Mi trovo un po’ a disagio di fronte al messaggio “Torino, che spettacolo!”. In tempi ormai lontani si diceva nel nostro mondo che soluzioni così erano piuttosto dei “brief” che delle vere soluzioni creative. Mi spiego meglio: vogliamo ispirare ai visitatori il senso di una città spettacolare?
Forse allora occorre maieutica, dobbiamo fare sì che questa considerazione nasca nel nostro interlocutore, stimolare in modo che esca da lui, sia sua, piuttosto che dirlo noi tanto esplicitamente col grande rischio di favorire invece pensieri che nascono dallo spirito di contraddizione, croce e delizia di noi italiani.
Ma il problema è più vasto: una moderna metropoli dovrebbe avere da tempo una linea, un disegno e uno stile di comunicazione coerente, fantasioso e persistente. Qualcosa di solido e permanente che non cambia neppure se le Elezioni comunali le vincesse l’opposizione.
Una metropoli è un brand e qui si sprecano gli esempi ma tra questi non c’è che io sappia nessuna città italiana. Immagino il povero Assessore che dicesse questo in un’Aula consigliare…
È così. Sulla soglia degli anni ’60 stavamo per diventare un Paese moderno, il benessere e l’occupazione crescevano, facevamo prodotti belli – inventammo, sì inventammo il design tanto per dire. Poi qualcosa di non ancora ben chiarito avvenne e ci retrocedemmo e la caduta continua.
Anche nella pubblicità avvenne questo: a Clienti e Dirigenti preparati e in ogni caso esigenti e rispettosi della professionalità di un nuovo mestiere che dava voce e reputazione alle loro Imprese succedettero figure sempre più improvvisate. Questo nel settore privato, figuratevi in quello pubblico.

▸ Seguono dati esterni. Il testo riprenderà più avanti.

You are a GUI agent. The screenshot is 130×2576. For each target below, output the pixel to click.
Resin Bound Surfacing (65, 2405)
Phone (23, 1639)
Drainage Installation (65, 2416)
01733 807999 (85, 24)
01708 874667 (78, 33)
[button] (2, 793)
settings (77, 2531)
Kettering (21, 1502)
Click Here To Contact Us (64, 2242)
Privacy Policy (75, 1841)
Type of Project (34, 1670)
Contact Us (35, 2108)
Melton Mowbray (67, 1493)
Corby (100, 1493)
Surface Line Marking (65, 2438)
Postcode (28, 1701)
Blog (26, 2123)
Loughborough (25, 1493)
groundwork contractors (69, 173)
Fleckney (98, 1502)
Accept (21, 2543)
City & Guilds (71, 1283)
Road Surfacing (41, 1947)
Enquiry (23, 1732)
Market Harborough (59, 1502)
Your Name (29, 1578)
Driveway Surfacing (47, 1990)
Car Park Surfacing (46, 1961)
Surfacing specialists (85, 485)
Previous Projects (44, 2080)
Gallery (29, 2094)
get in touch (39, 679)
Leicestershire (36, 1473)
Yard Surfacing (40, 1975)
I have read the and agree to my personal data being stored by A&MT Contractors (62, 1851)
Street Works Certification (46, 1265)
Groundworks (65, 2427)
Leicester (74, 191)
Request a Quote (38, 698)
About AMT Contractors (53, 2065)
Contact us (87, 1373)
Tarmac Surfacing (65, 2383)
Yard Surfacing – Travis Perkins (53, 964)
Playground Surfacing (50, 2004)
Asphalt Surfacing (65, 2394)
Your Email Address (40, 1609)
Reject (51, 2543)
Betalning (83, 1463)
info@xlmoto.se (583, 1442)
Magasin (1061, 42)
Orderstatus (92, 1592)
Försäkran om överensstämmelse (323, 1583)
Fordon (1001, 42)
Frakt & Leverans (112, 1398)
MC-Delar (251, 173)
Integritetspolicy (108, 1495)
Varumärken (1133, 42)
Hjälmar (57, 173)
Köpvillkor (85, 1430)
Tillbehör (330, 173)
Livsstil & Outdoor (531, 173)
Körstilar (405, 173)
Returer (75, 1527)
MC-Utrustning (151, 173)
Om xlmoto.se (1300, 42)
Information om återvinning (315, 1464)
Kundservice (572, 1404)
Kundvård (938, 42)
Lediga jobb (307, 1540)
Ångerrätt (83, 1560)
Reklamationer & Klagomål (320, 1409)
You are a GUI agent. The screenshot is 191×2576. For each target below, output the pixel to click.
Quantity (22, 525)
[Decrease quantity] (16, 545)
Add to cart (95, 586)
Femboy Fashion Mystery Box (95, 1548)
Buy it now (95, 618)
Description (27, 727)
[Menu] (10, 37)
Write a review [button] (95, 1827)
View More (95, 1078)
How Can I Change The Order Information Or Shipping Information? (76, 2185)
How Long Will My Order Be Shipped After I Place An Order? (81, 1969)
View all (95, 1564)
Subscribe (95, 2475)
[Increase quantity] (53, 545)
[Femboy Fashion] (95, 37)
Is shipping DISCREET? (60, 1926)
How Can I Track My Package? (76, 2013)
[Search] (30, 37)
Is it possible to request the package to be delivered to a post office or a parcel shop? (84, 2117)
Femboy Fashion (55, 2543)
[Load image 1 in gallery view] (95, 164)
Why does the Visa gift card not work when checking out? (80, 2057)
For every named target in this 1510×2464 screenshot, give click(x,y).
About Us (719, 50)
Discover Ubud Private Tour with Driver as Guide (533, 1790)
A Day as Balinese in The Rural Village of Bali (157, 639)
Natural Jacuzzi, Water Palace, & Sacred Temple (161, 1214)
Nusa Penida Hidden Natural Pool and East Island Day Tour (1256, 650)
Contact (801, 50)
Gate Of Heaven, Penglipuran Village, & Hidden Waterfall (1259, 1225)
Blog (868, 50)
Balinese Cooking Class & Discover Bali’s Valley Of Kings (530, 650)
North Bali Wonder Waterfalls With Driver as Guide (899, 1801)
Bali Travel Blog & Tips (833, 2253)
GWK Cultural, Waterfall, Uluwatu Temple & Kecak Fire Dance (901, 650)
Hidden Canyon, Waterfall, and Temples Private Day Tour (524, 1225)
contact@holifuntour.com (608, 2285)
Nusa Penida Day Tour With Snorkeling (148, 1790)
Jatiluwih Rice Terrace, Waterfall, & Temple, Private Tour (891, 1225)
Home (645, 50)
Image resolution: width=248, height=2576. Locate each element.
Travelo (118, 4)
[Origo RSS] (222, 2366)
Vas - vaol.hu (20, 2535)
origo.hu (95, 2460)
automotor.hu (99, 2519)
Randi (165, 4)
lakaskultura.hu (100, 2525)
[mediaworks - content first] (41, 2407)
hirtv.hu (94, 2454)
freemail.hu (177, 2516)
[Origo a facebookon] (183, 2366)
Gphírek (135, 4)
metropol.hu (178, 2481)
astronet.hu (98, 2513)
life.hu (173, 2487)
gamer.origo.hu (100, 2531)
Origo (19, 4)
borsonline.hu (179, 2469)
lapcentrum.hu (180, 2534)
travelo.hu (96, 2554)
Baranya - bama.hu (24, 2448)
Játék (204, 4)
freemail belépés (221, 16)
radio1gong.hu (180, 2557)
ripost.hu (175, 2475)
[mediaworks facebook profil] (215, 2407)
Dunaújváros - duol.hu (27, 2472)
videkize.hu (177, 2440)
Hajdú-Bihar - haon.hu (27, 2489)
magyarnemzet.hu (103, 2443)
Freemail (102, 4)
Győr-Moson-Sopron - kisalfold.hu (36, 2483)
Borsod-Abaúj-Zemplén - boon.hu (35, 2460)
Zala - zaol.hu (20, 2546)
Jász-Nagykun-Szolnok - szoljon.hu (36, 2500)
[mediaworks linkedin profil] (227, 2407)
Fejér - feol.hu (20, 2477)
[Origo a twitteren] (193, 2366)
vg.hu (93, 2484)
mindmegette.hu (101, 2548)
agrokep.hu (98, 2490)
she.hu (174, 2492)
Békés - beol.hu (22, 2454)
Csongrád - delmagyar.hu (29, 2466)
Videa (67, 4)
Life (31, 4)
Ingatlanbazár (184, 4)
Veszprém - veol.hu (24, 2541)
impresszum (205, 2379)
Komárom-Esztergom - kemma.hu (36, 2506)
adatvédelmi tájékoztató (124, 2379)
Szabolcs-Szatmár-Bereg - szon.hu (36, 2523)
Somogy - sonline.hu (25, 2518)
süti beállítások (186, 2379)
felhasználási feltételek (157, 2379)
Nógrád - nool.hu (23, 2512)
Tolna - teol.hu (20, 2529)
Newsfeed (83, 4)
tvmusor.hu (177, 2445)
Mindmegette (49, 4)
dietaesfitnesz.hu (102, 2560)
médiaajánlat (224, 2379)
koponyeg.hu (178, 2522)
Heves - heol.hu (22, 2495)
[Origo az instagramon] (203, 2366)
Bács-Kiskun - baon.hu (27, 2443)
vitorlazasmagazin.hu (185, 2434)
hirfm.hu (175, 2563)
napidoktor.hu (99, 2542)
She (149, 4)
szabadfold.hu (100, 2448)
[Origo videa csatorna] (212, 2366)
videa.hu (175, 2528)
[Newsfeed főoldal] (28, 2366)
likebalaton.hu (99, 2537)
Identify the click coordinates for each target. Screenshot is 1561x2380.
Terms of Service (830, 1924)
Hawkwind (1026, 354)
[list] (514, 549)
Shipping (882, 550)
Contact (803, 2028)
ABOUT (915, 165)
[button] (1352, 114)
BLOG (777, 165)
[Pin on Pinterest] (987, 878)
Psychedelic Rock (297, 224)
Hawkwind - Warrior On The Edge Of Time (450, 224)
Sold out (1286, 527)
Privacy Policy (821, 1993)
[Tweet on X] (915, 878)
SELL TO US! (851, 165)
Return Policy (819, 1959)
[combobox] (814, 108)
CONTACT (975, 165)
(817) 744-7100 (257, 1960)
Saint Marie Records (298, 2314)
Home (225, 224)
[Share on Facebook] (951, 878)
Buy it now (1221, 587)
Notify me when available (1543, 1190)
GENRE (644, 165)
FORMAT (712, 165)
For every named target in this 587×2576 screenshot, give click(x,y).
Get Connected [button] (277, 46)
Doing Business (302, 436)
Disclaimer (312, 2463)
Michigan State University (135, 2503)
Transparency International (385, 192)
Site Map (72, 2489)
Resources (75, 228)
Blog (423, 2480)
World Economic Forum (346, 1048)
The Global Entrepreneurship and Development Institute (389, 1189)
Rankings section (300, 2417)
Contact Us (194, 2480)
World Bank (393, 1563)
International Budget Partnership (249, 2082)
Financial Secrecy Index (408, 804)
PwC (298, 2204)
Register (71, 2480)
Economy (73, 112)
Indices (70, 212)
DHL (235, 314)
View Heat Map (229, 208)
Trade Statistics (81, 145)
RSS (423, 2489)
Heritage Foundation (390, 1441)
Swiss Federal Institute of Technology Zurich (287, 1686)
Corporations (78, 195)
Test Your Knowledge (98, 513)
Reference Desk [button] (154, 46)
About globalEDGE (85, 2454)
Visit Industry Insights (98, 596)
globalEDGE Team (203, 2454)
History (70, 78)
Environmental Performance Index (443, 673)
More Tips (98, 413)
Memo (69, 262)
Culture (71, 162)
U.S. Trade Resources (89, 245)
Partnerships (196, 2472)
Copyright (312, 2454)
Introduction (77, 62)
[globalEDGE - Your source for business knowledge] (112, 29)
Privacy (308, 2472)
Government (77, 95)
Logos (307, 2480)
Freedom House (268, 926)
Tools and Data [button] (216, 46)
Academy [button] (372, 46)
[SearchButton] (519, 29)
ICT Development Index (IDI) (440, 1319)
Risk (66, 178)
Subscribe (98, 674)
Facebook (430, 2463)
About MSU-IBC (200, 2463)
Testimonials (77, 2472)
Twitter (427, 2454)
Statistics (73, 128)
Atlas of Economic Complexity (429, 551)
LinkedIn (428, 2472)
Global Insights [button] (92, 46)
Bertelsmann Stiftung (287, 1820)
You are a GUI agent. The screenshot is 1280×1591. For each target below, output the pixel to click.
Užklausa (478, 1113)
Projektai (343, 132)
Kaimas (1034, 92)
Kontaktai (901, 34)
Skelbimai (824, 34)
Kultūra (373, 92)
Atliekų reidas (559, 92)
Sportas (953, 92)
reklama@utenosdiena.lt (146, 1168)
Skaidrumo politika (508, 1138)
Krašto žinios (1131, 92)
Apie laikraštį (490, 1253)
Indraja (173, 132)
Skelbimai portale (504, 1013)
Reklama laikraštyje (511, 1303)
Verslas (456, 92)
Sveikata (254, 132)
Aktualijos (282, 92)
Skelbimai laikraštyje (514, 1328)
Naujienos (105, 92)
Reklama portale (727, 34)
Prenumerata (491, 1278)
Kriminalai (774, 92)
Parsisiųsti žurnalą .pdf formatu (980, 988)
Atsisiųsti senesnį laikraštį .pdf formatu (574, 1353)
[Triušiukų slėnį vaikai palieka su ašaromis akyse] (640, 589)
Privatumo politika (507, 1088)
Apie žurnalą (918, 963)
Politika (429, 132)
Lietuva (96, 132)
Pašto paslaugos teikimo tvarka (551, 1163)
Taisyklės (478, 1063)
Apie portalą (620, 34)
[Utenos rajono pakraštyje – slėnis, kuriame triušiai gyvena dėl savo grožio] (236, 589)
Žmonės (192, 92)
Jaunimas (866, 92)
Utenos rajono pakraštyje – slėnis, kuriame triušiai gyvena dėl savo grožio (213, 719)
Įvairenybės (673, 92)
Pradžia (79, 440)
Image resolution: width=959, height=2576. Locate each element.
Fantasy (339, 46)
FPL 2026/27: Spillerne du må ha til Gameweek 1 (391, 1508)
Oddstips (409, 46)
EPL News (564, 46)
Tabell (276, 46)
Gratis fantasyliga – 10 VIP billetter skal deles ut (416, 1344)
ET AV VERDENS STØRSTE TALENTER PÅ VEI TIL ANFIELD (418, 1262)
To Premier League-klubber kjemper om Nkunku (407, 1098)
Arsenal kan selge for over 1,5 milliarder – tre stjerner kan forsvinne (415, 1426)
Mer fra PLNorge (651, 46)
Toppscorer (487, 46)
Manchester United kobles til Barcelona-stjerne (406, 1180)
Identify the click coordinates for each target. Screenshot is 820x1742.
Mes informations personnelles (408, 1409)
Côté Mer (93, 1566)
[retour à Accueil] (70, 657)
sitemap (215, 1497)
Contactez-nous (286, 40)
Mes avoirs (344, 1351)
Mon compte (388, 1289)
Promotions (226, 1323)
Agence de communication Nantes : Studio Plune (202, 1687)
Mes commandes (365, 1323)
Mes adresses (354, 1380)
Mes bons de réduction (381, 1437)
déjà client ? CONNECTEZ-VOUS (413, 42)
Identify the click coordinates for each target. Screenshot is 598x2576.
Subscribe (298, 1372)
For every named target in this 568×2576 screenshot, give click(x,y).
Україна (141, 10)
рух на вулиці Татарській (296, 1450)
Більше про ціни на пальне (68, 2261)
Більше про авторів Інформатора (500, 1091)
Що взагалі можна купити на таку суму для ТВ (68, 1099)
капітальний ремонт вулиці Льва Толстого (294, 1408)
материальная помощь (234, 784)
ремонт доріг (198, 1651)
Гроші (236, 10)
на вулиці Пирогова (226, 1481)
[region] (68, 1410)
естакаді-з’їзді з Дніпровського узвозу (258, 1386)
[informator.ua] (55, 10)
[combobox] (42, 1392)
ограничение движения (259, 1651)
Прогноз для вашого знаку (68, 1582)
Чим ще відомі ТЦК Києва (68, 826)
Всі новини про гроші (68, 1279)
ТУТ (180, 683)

Eppure io ricordo ancora l’Assessore Fiorenzo Alfieri, le sue improvvisate nella mia Agenzia, le quattro chiacchiere entusiaste e concitate dalle quali usciva il nome di un evento, tanto per dire “Luci d’Artista” che inizialmente Fiorenzo pensava di chiamare “Luci della città” ma mi bastò poco a fargli comprendere che il portato principale di quella iniziativa era che le luminarie fossero proprio create da artisti dei quali Torino abbondava. Così fu per molte altre cose come Sistema Musica, i Punti Verdi ecc.
Fiorenzo non mi chiese mai neppure per semplice forma se le nostre consulenze avevano un costo e questo è uno dei ricordi più deliziosi che conservo di quel grande uomo. Era l’Assessore alla Cultura e succhiava consigli a un cittadino che lui giudicava interessato al futuro della nostra città, come in effetti era. Ma non si può dipendere dal portato di figure eccezionali, occorrerebbe normalizzare molte funzioni come quella del messaggio che una Città deve fornire in primo luogo ai suoi cittadini e poi agli ospiti e anche a chi magari non ci verrà mai.
Una città deve avere un’immagine, deve essere desiderabile conoscerla e magari andarci a vivere.
Non ne siamo sempre stati privi. Né del concept verbale (Turin always on the move, ricordate) né di una certa continuità di comunicazione. Ma occorreva naturalmente che dopo quel vero miracolo collettivo e municipale delle Olimpiadi invernali 2006 si continuasse a dare nei fatti a ogni evento quel carattere di città fantasiosa e iperattiva che invece per mille ragioni venne meno.
Anche qui occorre ripartire da zero, occorre che l’Amministrazione comunale non abbia timore delle critiche bigotte a metodologie di lavoro della comunicazione che in tutto il mondo sono omologate da molti decenni. Occorre soprattutto che si individui il nuovo nucleo non tanto di comunicazione ma di ciò che vogliamo diventare come città. La comunicazione metodica e coerente sarà poi un aiuto prezioso per cercare di diventarlo. Sì, perché la comunicazione influisce in primo luogo proprio sugli attori ovvero la cittadinanza che a certe condizioni fa suo il messaggio. Non per passione, semplicemente perché essere cittadini di una città che fa tendenza conviene ai cittadini stessi.